What you are asked to do
Return every line of the listing below, unchanged, from its first line to the line holding "Open the 通常", that line included.
-- -- --
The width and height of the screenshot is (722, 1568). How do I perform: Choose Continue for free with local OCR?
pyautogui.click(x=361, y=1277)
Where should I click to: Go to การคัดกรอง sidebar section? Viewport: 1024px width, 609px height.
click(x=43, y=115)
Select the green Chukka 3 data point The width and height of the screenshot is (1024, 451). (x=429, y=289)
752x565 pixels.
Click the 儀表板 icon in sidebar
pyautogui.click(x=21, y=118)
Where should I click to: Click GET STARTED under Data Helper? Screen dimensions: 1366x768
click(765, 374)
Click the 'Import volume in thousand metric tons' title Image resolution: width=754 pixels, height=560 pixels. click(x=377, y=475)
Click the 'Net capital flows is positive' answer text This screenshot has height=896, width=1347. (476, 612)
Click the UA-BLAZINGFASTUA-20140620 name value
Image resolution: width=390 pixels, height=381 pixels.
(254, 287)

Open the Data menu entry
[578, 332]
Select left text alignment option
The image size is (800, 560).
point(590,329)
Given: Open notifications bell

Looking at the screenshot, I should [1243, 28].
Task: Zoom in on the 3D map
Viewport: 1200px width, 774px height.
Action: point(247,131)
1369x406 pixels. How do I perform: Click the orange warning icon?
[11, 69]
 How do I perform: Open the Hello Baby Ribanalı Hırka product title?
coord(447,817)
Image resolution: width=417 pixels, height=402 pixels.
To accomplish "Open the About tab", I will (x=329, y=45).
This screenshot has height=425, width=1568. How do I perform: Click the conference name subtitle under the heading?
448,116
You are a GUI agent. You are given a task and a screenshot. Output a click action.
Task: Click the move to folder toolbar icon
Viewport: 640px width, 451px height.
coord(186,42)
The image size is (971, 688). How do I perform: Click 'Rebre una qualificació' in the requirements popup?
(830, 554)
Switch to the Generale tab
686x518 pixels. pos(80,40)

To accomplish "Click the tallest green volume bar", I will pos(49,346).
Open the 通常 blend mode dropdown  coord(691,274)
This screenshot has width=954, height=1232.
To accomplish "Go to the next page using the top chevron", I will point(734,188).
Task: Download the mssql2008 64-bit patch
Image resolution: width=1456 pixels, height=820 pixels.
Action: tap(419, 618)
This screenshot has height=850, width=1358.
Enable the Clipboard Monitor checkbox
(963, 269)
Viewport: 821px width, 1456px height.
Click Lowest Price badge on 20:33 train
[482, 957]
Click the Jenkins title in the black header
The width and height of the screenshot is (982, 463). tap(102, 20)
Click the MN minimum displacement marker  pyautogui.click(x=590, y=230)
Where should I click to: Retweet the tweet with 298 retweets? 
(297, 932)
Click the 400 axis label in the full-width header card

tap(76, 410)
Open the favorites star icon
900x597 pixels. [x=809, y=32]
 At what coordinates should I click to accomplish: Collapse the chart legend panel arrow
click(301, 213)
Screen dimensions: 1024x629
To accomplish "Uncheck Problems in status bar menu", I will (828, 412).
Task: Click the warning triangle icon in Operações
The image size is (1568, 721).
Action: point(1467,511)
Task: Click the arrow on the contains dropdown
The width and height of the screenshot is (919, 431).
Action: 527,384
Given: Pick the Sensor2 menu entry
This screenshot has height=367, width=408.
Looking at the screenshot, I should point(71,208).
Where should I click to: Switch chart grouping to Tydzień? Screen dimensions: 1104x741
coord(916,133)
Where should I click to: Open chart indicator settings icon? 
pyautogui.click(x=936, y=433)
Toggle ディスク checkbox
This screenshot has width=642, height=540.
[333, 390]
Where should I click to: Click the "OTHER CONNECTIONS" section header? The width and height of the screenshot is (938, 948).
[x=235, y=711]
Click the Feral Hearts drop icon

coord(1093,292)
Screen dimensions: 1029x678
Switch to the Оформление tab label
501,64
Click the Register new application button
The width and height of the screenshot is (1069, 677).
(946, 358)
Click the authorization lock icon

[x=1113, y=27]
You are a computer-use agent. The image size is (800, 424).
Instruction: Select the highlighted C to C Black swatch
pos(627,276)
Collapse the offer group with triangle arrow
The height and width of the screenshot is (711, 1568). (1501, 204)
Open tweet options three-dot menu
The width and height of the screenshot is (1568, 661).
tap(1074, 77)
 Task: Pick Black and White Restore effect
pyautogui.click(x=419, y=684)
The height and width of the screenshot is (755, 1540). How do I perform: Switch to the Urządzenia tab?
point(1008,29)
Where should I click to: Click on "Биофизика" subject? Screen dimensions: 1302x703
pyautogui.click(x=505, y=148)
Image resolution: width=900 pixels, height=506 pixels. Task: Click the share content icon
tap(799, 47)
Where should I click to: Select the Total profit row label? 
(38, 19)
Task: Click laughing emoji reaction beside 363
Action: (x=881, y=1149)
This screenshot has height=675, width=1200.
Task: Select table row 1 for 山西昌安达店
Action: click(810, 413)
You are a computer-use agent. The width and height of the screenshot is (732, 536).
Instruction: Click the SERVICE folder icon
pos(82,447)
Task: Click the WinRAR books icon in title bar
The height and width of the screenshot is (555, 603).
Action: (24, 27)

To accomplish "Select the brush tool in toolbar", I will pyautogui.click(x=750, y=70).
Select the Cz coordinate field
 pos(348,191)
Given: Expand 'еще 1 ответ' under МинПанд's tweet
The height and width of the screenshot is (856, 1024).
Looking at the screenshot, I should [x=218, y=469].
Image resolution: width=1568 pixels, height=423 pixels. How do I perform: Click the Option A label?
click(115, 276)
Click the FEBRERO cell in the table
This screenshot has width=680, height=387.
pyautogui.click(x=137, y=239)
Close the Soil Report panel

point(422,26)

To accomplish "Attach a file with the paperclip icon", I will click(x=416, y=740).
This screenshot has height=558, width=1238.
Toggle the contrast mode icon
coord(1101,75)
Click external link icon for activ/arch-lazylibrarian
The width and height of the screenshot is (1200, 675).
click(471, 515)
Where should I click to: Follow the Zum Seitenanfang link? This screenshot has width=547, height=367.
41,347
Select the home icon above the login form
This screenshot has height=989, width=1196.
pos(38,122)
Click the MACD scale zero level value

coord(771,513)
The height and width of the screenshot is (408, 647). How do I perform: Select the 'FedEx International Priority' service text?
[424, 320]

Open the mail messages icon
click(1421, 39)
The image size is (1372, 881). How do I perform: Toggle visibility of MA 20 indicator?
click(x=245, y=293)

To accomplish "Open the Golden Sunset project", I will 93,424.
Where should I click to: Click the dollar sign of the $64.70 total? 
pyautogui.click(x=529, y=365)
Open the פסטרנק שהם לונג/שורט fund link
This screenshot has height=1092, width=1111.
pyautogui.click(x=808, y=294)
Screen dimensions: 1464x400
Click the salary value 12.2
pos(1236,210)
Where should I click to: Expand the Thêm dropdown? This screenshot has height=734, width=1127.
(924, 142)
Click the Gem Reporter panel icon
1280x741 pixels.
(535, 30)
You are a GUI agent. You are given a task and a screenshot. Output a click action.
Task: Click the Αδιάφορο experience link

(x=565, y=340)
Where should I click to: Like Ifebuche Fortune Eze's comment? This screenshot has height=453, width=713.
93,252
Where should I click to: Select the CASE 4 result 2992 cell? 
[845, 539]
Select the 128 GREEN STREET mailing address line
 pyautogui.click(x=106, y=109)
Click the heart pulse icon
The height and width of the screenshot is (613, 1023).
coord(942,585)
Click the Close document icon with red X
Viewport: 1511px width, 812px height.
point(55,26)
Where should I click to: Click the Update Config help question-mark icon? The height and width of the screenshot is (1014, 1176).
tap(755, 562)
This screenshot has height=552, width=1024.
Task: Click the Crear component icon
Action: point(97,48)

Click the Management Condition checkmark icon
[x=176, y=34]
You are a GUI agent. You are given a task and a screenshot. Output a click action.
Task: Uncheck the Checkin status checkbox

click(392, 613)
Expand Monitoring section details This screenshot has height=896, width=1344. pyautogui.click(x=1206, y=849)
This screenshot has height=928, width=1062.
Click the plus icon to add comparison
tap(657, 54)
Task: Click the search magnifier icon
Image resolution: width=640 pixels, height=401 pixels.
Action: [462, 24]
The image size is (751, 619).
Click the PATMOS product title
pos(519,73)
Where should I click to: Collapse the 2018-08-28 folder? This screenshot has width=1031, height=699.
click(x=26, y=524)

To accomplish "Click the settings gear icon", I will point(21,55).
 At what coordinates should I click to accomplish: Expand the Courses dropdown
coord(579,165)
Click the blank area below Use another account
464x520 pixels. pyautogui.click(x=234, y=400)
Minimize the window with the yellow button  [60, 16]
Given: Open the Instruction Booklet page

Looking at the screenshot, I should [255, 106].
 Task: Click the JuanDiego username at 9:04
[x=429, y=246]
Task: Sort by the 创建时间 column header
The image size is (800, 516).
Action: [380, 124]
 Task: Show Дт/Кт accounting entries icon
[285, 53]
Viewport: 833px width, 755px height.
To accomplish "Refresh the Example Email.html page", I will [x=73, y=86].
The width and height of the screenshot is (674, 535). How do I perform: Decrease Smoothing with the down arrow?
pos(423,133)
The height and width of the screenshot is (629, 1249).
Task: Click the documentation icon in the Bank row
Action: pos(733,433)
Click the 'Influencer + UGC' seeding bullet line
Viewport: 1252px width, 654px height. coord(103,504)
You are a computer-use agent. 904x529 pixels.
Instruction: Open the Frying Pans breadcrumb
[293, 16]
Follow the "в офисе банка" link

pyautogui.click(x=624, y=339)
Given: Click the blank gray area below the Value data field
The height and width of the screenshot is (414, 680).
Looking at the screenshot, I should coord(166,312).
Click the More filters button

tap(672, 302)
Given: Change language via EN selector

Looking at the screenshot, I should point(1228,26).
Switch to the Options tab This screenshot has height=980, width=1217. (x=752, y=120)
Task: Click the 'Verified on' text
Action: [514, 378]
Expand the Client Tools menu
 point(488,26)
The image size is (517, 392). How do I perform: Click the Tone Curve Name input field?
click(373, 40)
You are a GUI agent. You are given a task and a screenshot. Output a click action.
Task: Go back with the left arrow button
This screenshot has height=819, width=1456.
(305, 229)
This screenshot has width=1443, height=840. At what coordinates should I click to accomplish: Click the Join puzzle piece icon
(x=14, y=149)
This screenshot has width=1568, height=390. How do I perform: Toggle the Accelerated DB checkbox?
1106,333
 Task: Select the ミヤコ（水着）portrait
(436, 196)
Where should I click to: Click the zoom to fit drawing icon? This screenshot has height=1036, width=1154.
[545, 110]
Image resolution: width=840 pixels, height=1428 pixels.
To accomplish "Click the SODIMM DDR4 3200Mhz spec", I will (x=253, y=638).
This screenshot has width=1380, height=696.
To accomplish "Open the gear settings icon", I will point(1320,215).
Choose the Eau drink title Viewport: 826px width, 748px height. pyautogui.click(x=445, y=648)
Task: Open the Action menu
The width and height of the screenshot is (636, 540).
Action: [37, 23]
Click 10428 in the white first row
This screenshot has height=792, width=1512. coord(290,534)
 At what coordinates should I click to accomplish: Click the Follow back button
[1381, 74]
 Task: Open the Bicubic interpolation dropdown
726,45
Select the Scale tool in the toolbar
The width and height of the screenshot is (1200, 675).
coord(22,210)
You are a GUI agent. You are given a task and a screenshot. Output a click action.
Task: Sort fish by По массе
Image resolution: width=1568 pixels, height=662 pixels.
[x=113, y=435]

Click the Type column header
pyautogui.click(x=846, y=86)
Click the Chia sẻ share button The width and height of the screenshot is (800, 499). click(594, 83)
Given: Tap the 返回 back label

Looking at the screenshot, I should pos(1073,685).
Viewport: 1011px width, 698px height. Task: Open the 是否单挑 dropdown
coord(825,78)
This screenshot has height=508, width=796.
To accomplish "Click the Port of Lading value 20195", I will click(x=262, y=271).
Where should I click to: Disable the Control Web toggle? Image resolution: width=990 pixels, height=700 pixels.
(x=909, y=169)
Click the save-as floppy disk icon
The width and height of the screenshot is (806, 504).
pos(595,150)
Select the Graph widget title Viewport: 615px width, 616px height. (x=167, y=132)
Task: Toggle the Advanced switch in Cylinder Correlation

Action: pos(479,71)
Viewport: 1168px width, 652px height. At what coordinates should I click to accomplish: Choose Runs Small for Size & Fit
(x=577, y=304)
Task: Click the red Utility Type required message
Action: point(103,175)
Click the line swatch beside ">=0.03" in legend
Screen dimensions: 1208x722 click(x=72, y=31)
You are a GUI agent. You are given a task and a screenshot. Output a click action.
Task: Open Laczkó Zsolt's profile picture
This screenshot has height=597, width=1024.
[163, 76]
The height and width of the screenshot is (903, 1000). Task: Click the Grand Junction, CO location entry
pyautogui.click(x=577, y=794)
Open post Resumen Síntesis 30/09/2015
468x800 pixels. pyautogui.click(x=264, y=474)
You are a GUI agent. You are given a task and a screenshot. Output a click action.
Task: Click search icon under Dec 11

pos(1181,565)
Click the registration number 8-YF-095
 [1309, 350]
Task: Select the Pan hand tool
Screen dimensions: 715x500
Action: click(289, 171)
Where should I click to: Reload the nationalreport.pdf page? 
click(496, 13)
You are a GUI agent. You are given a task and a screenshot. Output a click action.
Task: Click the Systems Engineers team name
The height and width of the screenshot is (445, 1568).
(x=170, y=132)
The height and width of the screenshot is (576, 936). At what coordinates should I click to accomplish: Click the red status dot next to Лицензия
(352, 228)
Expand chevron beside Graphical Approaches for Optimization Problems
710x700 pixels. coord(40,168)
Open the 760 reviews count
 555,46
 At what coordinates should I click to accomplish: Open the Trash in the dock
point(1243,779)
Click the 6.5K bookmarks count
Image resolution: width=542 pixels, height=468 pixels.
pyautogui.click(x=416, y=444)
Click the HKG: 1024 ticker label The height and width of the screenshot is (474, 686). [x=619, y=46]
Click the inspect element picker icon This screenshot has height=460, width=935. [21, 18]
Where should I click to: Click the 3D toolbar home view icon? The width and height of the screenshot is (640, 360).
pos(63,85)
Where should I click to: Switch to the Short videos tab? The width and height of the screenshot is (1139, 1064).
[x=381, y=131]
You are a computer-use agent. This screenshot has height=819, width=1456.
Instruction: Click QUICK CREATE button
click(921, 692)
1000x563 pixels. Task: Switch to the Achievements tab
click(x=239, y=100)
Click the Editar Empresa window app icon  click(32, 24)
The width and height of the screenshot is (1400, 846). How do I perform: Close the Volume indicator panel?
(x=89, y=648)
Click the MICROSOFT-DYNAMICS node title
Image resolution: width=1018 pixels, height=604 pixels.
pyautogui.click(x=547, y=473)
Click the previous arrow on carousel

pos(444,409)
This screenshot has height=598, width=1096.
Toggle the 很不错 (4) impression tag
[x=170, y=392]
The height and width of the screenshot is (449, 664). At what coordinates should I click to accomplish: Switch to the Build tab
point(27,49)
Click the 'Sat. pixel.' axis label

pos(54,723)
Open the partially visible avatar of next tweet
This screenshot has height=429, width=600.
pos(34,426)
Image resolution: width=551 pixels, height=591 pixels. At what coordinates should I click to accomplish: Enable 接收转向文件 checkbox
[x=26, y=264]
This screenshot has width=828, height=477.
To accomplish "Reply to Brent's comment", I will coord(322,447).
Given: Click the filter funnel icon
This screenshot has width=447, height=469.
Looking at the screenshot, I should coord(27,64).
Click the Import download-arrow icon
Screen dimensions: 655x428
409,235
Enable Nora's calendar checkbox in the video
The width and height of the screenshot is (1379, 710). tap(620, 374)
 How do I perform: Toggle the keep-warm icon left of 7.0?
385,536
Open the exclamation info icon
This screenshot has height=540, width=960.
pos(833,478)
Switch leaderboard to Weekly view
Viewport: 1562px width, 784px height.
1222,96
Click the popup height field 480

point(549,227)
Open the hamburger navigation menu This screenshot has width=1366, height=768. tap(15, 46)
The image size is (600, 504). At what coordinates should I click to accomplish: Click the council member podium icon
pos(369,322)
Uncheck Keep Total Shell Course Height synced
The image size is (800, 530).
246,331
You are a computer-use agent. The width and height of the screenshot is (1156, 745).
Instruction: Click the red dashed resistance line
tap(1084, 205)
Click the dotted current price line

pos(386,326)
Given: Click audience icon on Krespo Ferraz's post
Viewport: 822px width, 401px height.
-- -- --
Task result
The width and height of the screenshot is (722, 1568). How do I perform: Choose Continue for free with local OCR?
pyautogui.click(x=361, y=1277)
Where should I click to: Go to การคัดกรอง sidebar section? Viewport: 1024px width, 609px height.
click(x=43, y=115)
Select the green Chukka 3 data point The width and height of the screenshot is (1024, 451). (x=429, y=289)
752x565 pixels.
Click the 儀表板 icon in sidebar
pyautogui.click(x=21, y=118)
Where should I click to: Click GET STARTED under Data Helper? Screen dimensions: 1366x768
click(765, 374)
Click the 'Import volume in thousand metric tons' title Image resolution: width=754 pixels, height=560 pixels. click(x=377, y=475)
Click the 'Net capital flows is positive' answer text This screenshot has height=896, width=1347. (476, 612)
Click the UA-BLAZINGFASTUA-20140620 name value
Image resolution: width=390 pixels, height=381 pixels.
(254, 287)

Open the Data menu entry
[578, 332]
Select left text alignment option
The image size is (800, 560).
point(590,329)
Given: Open notifications bell

Looking at the screenshot, I should [1243, 28].
Task: Zoom in on the 3D map
Viewport: 1200px width, 774px height.
Action: point(247,131)
1369x406 pixels. How do I perform: Click the orange warning icon?
[11, 69]
 How do I perform: Open the Hello Baby Ribanalı Hırka product title?
coord(447,817)
Image resolution: width=417 pixels, height=402 pixels.
To accomplish "Open the About tab", I will (x=329, y=45).
This screenshot has height=425, width=1568. How do I perform: Click the conference name subtitle under the heading?
448,116
You are a GUI agent. You are given a task and a screenshot. Output a click action.
Task: Click the move to folder toolbar icon
Viewport: 640px width, 451px height.
coord(186,42)
The image size is (971, 688). How do I perform: Click 'Rebre una qualificació' in the requirements popup?
(830, 554)
Switch to the Generale tab
686x518 pixels. pos(80,40)

To accomplish "Click the tallest green volume bar", I will pos(49,346).
Open the 通常 blend mode dropdown  coord(691,274)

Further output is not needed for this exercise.